Taylor Swift’s genius publicist: The average celebrity publicist does not have fans. But Tree Paine, the power publicist who works for Taylor Swift, has become a Swiftverse cult figure. Fans post reverently about her PR machinations and share videos of her expertly attending to Swift’s needs: smoothing out Swift’s dress on the red carpet, leading Swift right past a scrum of reporters whose questions have not been approved, subtly offering Swift what appeared to be water at the Video Music Awards—a night when the star was filmed dancing in a manner that suggested inebriation. In a long career of riding high, Swift has hit the stratosphere. It’s Paine’s job to keep her there. (WSJ; try this link if you can’t access the article)
“The devil works hard, but Tree Paine works harder.”
The hacker who exposed a nation’s psychotherapy secrets: Aleksanteri ****Kivimäki had been a celebrity in world hacking circles for a decade. Years earlier he’d been convicted for a series of high-profile data breaches and harassment campaigns dating to his early teens. His latest alleged cyberattack, though, dwarfed those. It was the largest crime in Finnish history. Kivimäki was accused of hacking and attempting to extort a nationwide chain of psychotherapy clinics, and in the process publishing a trove of patient data to the internet. Along with typical identity fraud material, the dump had included the innermost secrets of tens of thousands of people, desires and deeds and memories that in many cases they’d only ever confessed to their therapists. The result was a national trauma that one prominent Finnish politician likened to a terrorist attack. (Bloomberg)
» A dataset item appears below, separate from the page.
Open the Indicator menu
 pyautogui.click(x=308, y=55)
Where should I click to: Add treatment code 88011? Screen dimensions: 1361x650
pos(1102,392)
“In Finland, ‘everyone knows someone who knows someone’ whose therapy records were leaked.”
The man who gossiped too much: For nearly two decades, John Nelson published blind items about the Hollywood elite on the gossip blog Crazy Days and Nights, posting under the moniker “Enty Lawyer.” Nobody knew who Enty Lawyer was except for his wife, his brother, and a handful of friends. Then, earlier this year, his identity was revealed in the middle of a highly unusual legal dispute. (New York Magazine; try this link if you can’t access the article)
“You guys know that all of what I read is alleged. I don’t claim that any of this is fact.”
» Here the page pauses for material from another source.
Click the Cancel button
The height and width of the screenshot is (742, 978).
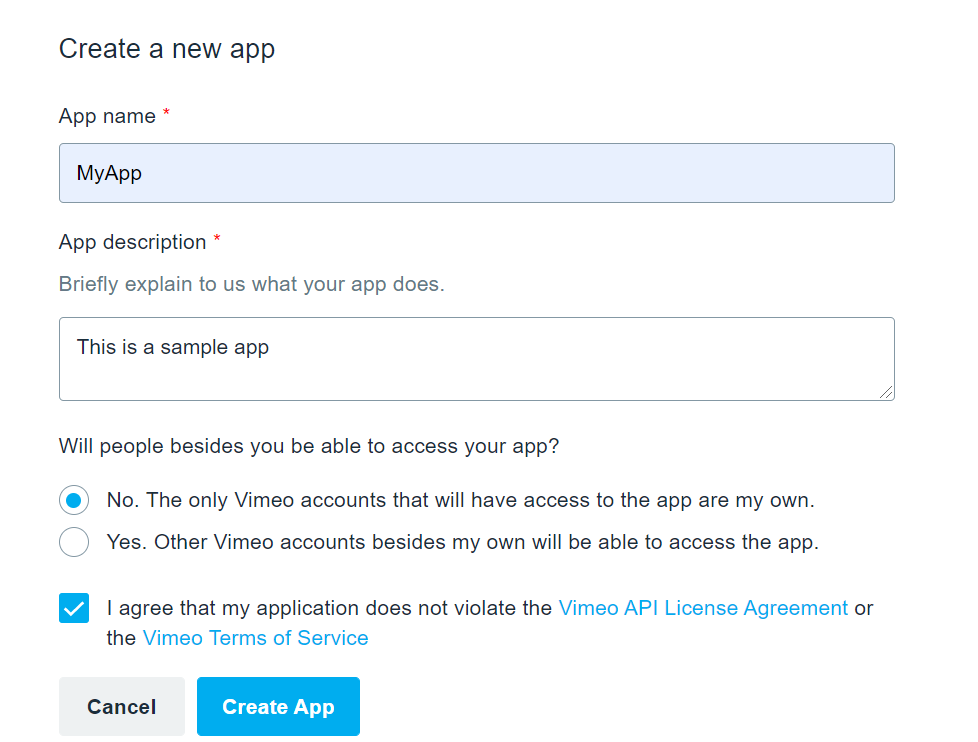(x=122, y=706)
The former NFL star who died at war: When Pat Tillman was killed in Afghanistan on April 22, 2004, the news stunned his fellow Americans. He was perhaps the most famous American killed in combat since legendary war correspondent Ernie Pyle in World War II. The story of Tillman's death at age 27 — and of the aftermath of the tragedy — revolves around a series of inexplicable command decisions that, even today, confound his family and those who served with him. For the past two decades, his mom has led a fight for a complete account of what happened to her son, how the commanders made the decisions that she says led to his death, why the truth was manipulated and why those responsible were never held fully accountable for their actions. (ESPN)
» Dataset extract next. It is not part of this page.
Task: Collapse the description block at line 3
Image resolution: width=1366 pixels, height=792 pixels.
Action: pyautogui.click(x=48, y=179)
“When he died, I think they thought it was an opportunity to glorify what happened to him, therefore using him as a recruiting tool.”
COMPANIES TO WATCH.
The fast fashion empire: Shein is the world’s most-Googled clothing brand, the largest fast-fashion retailer by sales in the US, and one of the most popular shopping apps in the world. Its website is organized into dozens of categories: women, curve, home, kids, men and beauty, among others, though the women’s clothing section anchors the site. There are hundreds of thousands of products available, and many of them are sorted into Shein’s collections. It is taking fast fashion to ever faster and ever cheaper extremes, and making billions from it. Why is the whole world shopping at Shein? (The Guardian)
“I can buy Christian-girl modesty clothing and borderline fetish wear.”